That Study You Just Read Might Be False (Against the Sufficiency of Data)

Both studies and people can lie, but only one of them can admit it.

No demographic has been the subject of recent studies and surveys more than Millennials (those born approx. 1980-2000). Ironically, there's also no demographic that hates those studies and surveys more than Millennials. And not just the ones about them--my generation is resistant to this kind of evidence, in general.

For example, the recent Pew study on America's changing religious landscape indicated that Millennials are increasingly driving the growth of "nones" or the religiously unaffiliated. That data is one thing, but the plethora of interpretations is quite another.

As I said in my last post, I take issue with the assumption that nones are the faithless products of nominal Christians. This is the narrative currently permeating evangelical circles and it's saturated with even more studies and statistics. So modern-thinking, older folks are convinced that arguing with this interpretation would be like arguing with truth itself. But if you noticed anything about my interpretation, it's that it contained absolutely no data.

What I did is what the modern thinker would call conjecture; I drew my conclusions from stories. The picture I painted was a composite of various faces I know personally. No facts or figures, no informal Facebook surveys, just the experiences of real people in the form of prose.

I did this because, like my peers, I'm a postmodern thinker and I don't value data. All studies can fall prey to leading questions or dishonest answers. They're limited by sample range and size and dependent on the methods of collection and interpretation. It's ironic that evidence such as this is considered objective when it's subject to so many variables. But the priority of statistical evidence over anecdotal is based on the belief that accuracy in knowledge comes through quantity, not trust.

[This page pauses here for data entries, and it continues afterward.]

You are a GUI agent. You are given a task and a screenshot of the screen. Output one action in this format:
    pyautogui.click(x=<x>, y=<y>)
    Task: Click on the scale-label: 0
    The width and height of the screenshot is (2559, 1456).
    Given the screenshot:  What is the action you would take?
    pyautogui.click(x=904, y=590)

That's the most common objection to anecdotal evidence: "Well, that's just one person's perspective." For evidence to be as accurate as possible, we need to curate as much as possible and weigh the averages. After all, if only one person in a room likes the color blue, it would be inaccurate to say that everyone did if everyone else actually likes red. But this doesn't account for those who might be lying about their favorite color or those who really like blue lying about the results or even those who skew the data by limiting the options to blue and an unpopular color like yellow.

Many will readily affirm this potential for error but will still contend that reasonable results can be achieved with enough data. However, if it's possible that more data can decrease error, then it's equally possible that more data can increase error. Just like one person's perspective could wildly misrepresent a group, any given study shares the same possibility (if not more, due to the increased number of variables).

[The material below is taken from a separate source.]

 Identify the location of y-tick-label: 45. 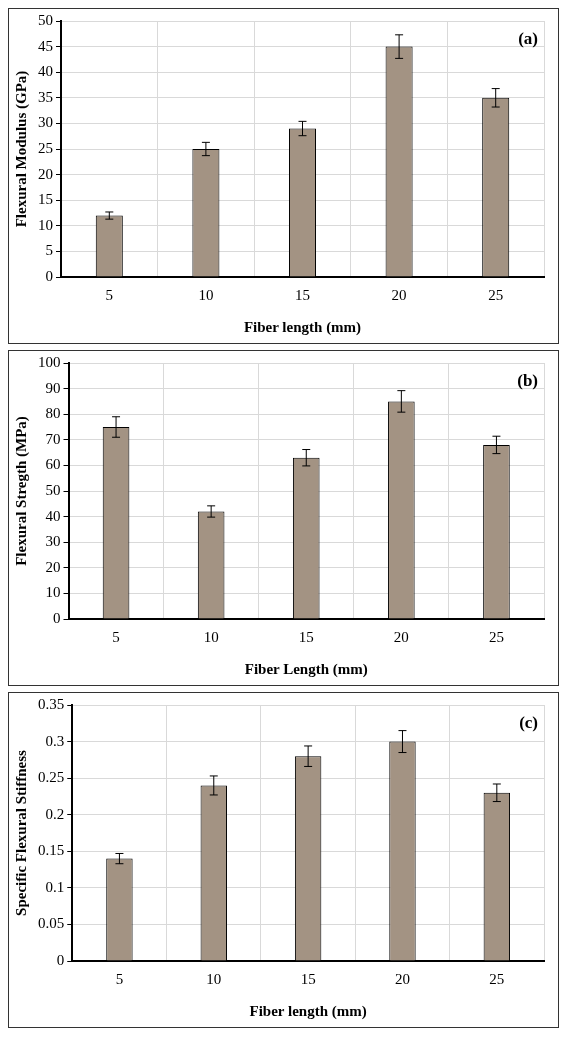
(46, 46).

The only antidote to this level of skepticism is trust. Scientists and statisticians ultimately trust themselves--their methods and their ability to comprehend and explain the results. Likewise, we all trust those we keep close to us because we know them. So when Pew's study was released and evangelicals started raining doom and data, I was immediately skeptical because the data didn't corroborate with the stories I'd heard. It's the difference between trusting people I know and trusting an organization of people I don't know who surveyed thousands more I don't know.

That's why you're seeing more and more Millennials speaking up for their demographic, like this one:
I'm going to do something different here. I'm not going to cite Barna. I'm not going to quote Rachel Held Evans. I'm not going to link to any articles or blog posts. I'm just going to tell you what's true for me, and what I've seen to be true of others like me.
We're tired of studies and surveys speaking for us, so we're giving others the opportunity to get to know us rather than digitize us into their next pet project. Don't tell us that we're not leaving the church in great numbers because I've seen too many of my friends do so. Don't tell us that we're leaving due to outdated social norms because I know lots of people who don't care about those. Don't tell us that we'll come back if the church was more hip because none of my friends will. Stop telling us what we think and listen.

If you do, you'll find that we're a lot more interesting and complicated than data because data can never express who we are like relationships can. Furthermore, without relationship, our data would only lead us to naturalism and nihilism because we would never know about the loving God waiting for us in eternity. That's how he's chosen to reveal himself. And if our faith isn't about facts, why should our life be?